With pictures omitted, transcribe exactly the lines from the one containing "Choose the fourth soffit type icon" to the end of the records below.
::::::
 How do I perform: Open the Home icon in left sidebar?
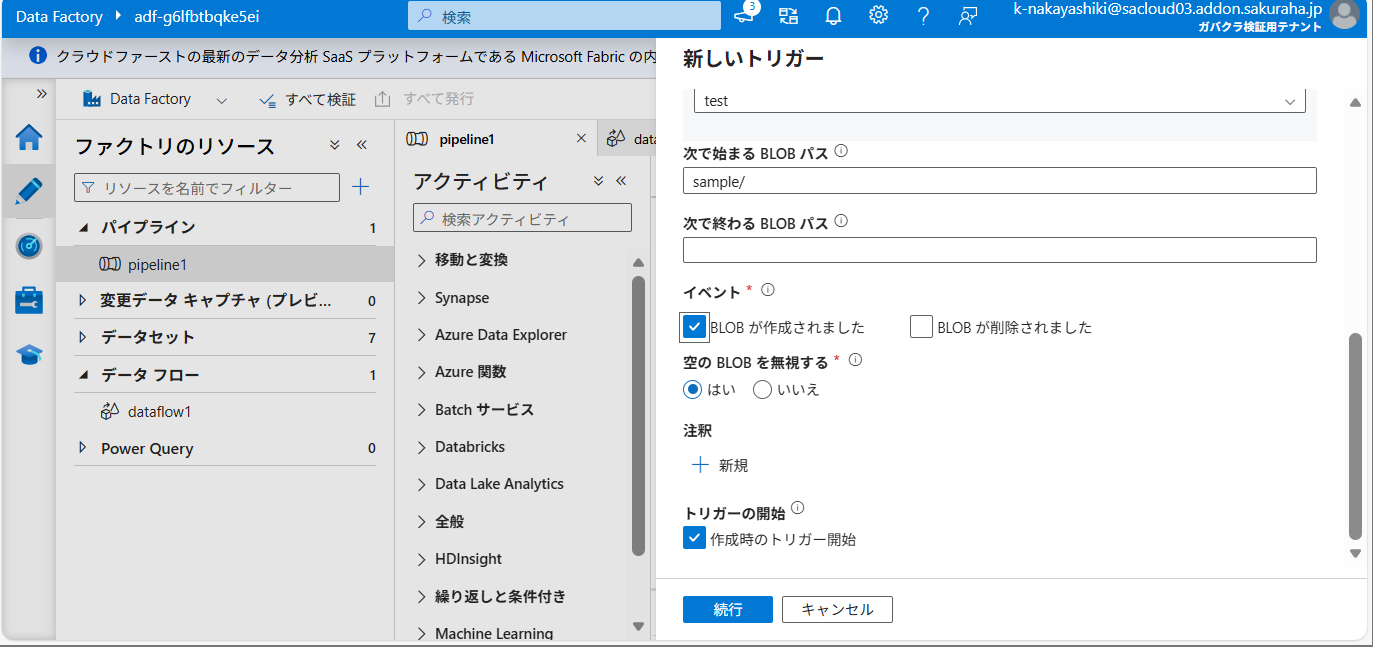[29, 137]

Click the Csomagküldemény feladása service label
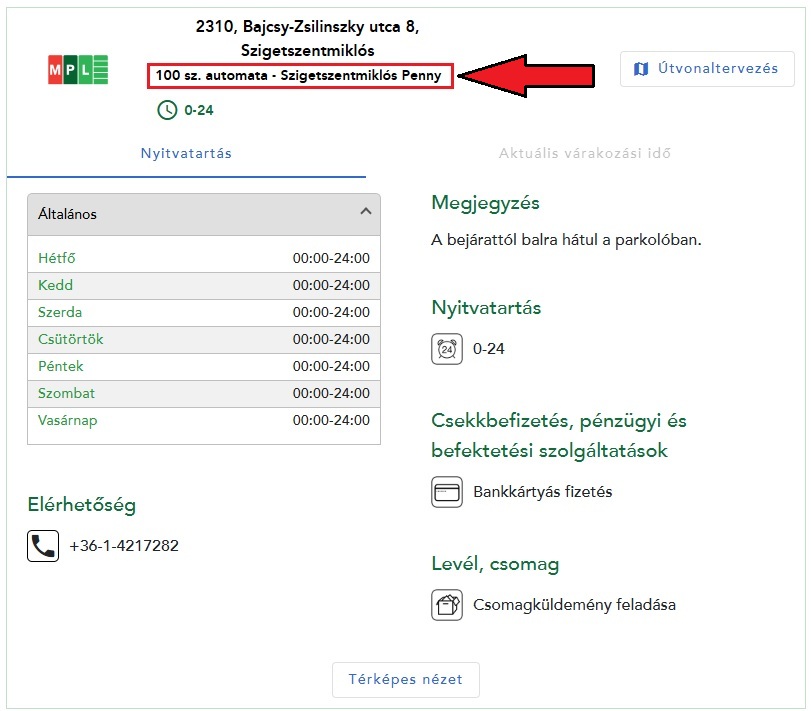[574, 605]
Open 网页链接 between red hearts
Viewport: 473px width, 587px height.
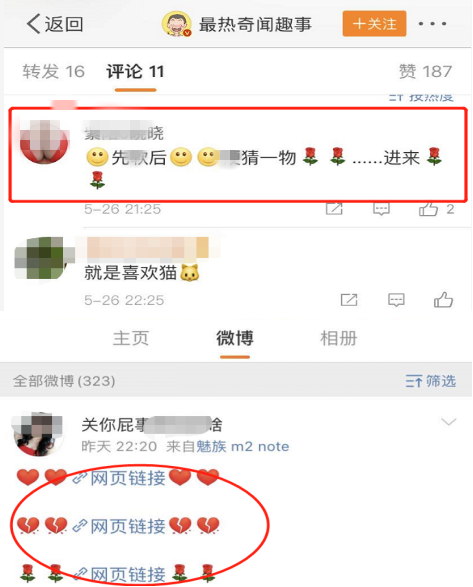point(119,478)
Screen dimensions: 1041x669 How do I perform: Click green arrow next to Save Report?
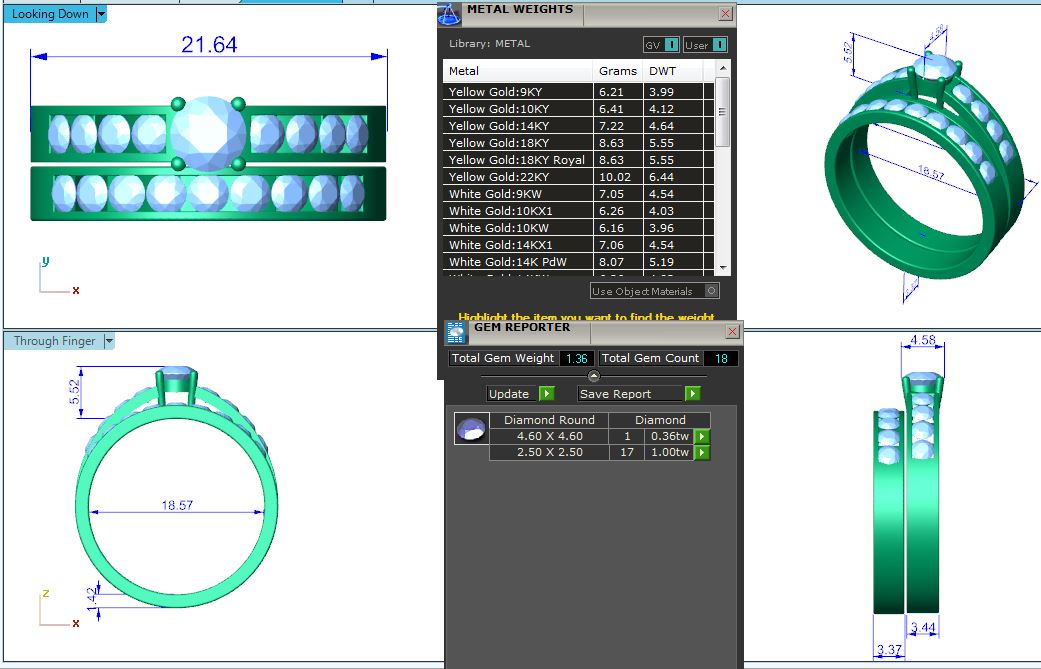click(x=692, y=394)
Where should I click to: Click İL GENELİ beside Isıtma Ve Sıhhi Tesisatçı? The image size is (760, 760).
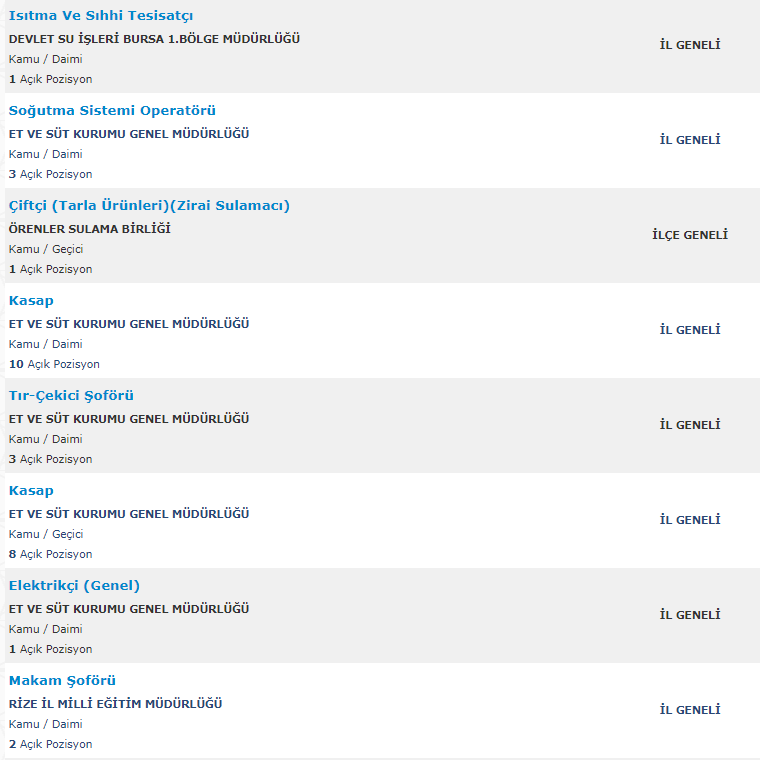(x=690, y=45)
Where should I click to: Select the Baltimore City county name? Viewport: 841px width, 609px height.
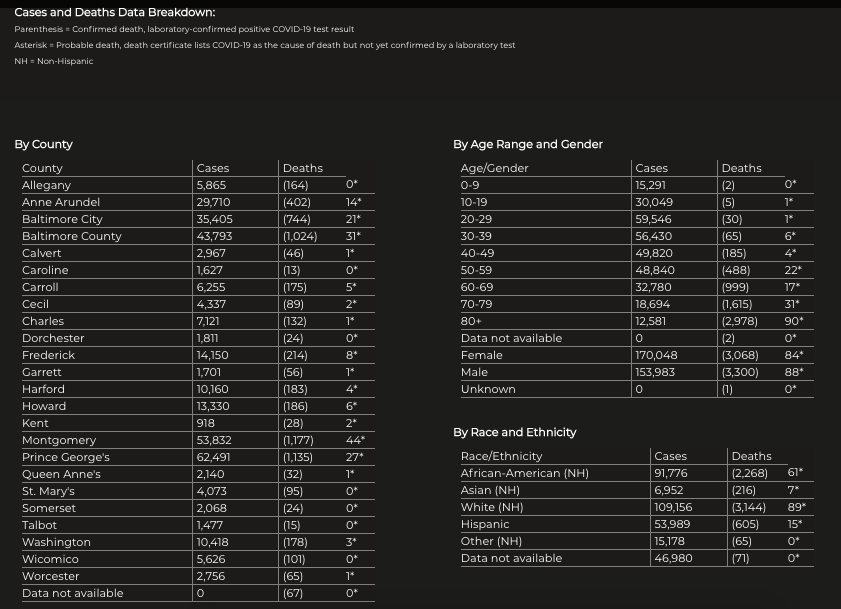pos(62,219)
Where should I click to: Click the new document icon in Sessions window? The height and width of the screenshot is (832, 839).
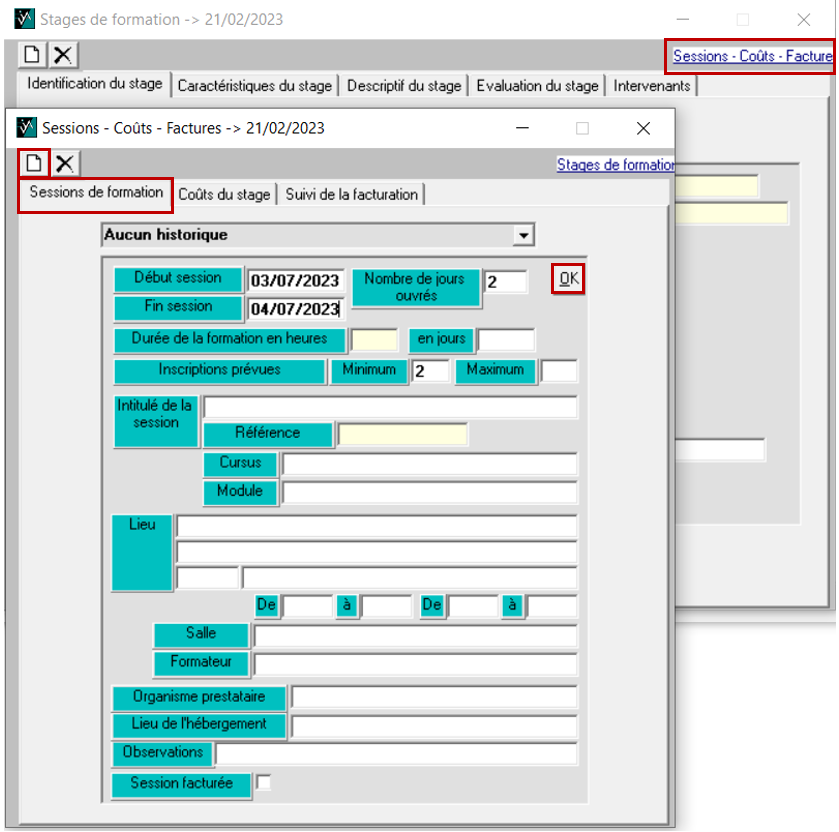(x=35, y=163)
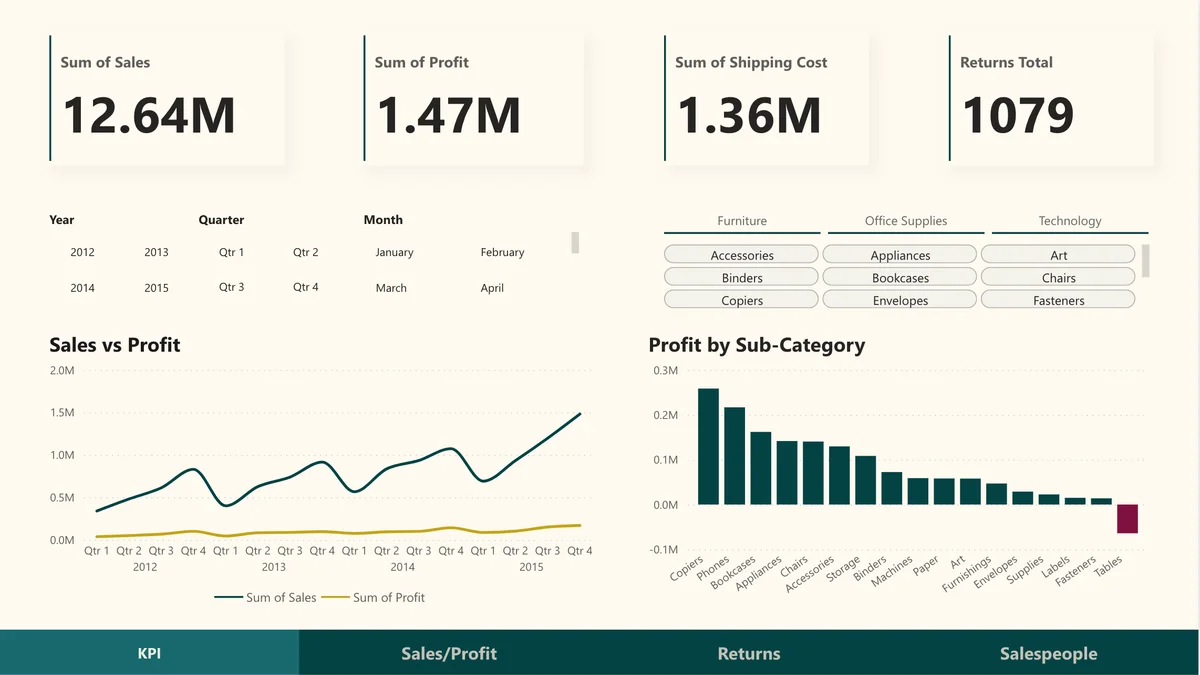Navigate to the Salespeople page

pos(1048,652)
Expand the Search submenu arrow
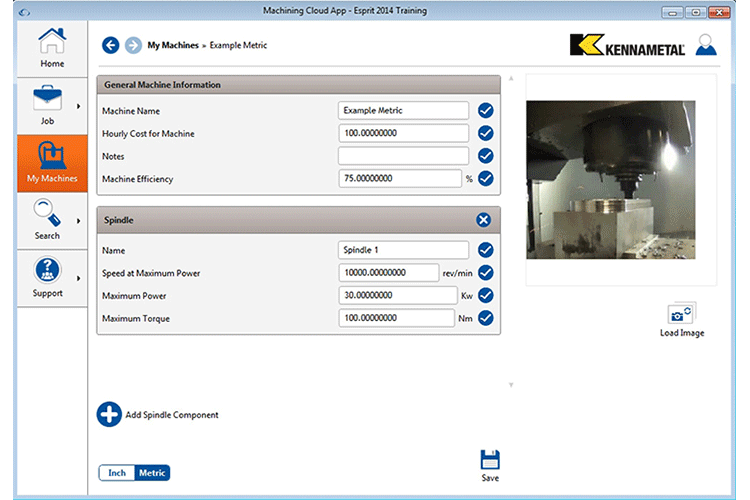Viewport: 750px width, 500px height. click(78, 221)
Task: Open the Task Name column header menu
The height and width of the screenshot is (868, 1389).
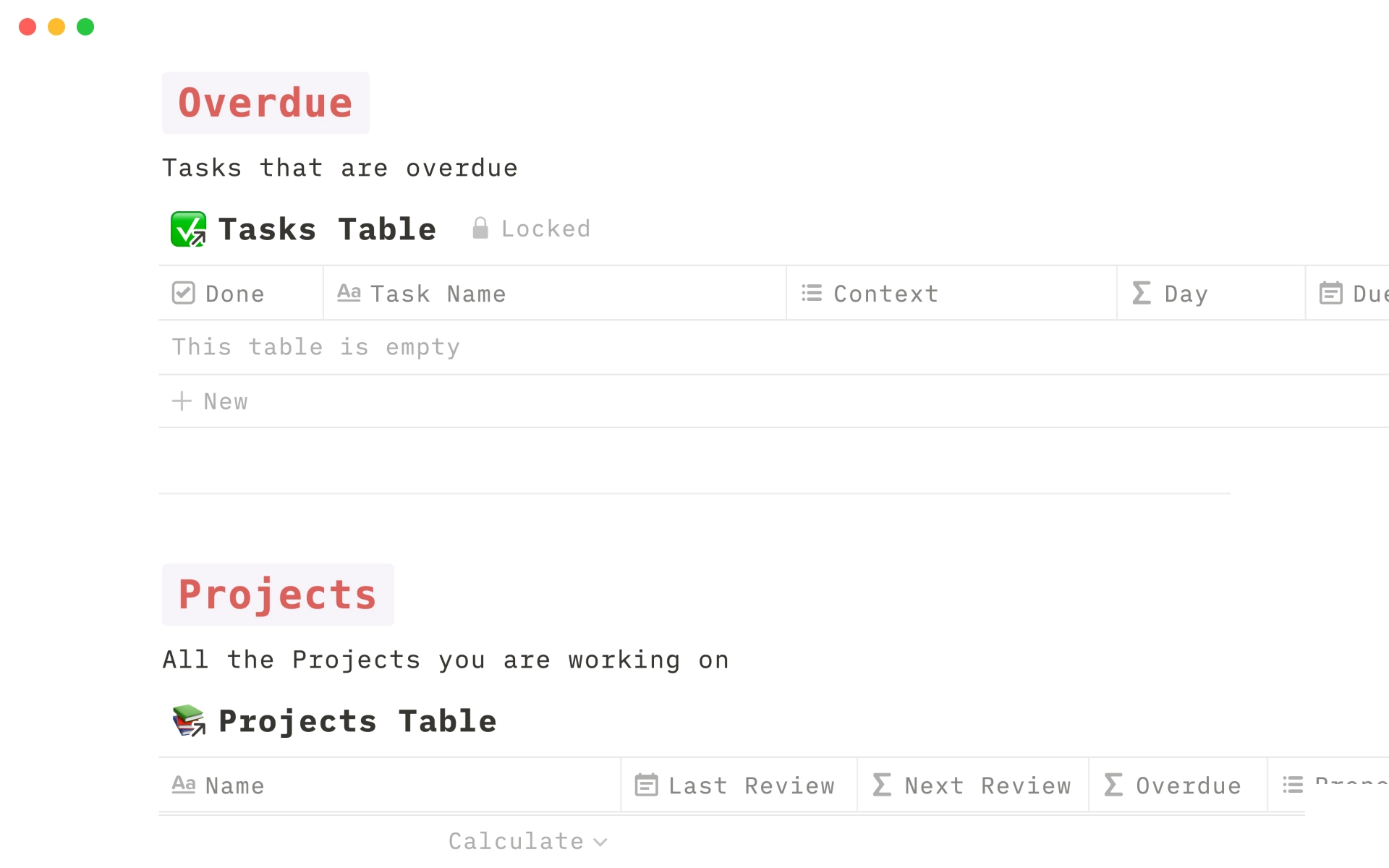Action: (554, 293)
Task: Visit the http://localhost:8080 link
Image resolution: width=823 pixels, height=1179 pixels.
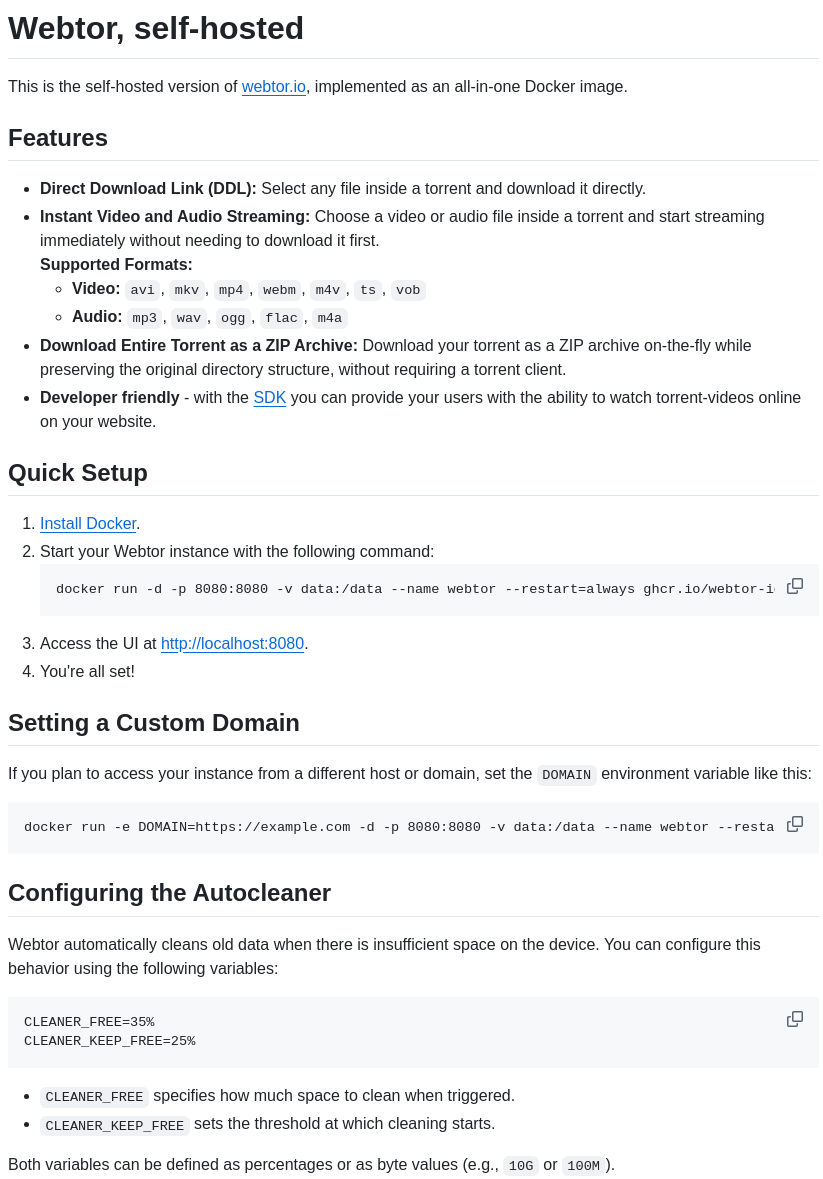Action: [232, 643]
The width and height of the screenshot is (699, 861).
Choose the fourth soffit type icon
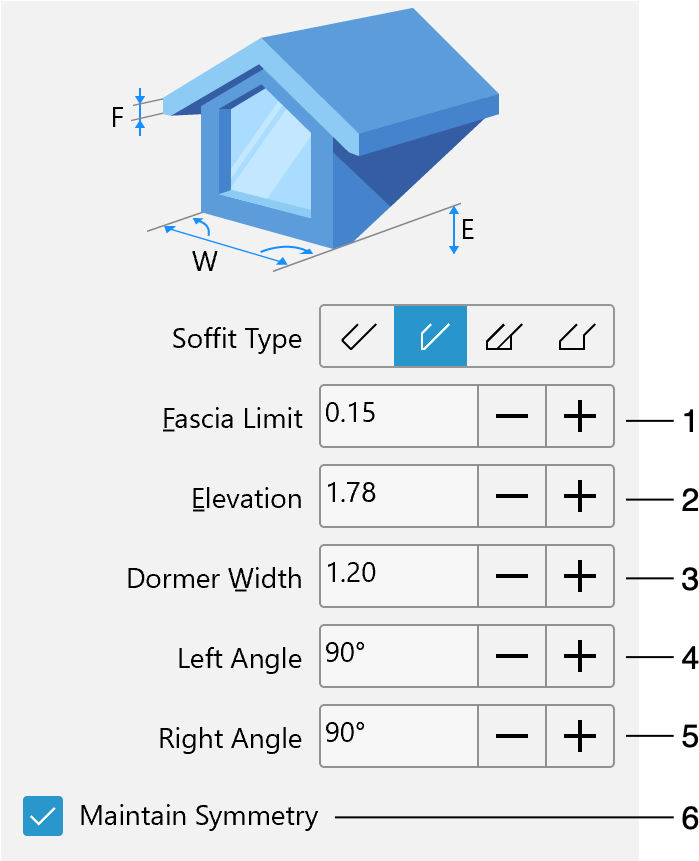point(577,336)
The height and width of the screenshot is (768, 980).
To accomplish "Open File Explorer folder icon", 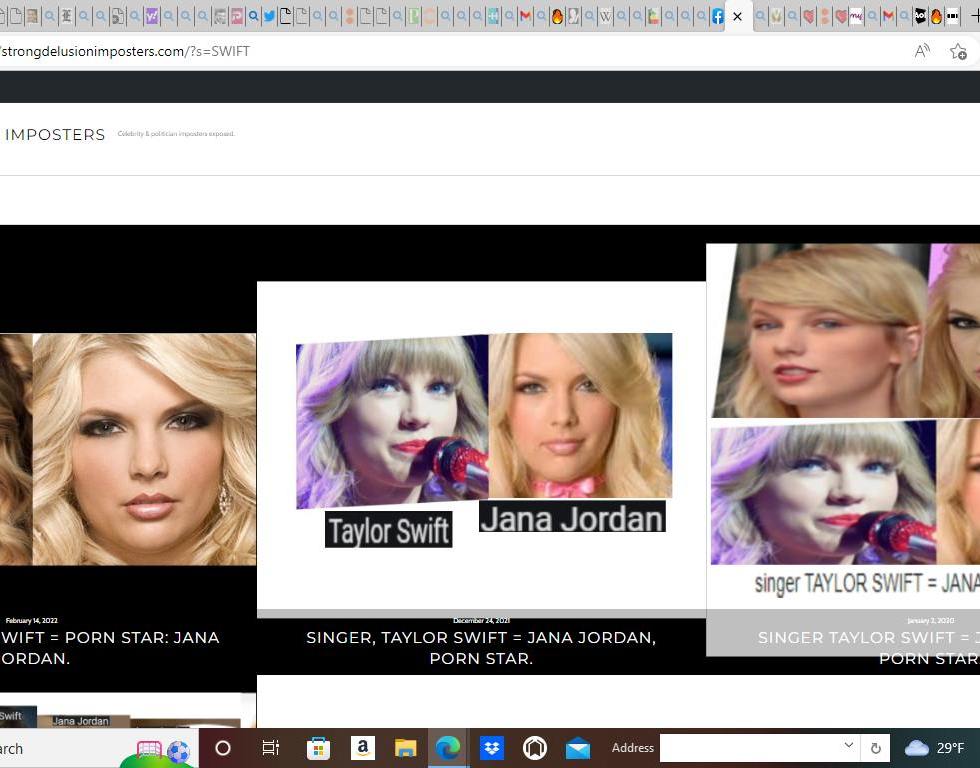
::::::
**Solved problem**
Choose the fourth soffit type icon
point(577,336)
The height and width of the screenshot is (768, 980).
To accomplish "Open File Explorer folder icon", 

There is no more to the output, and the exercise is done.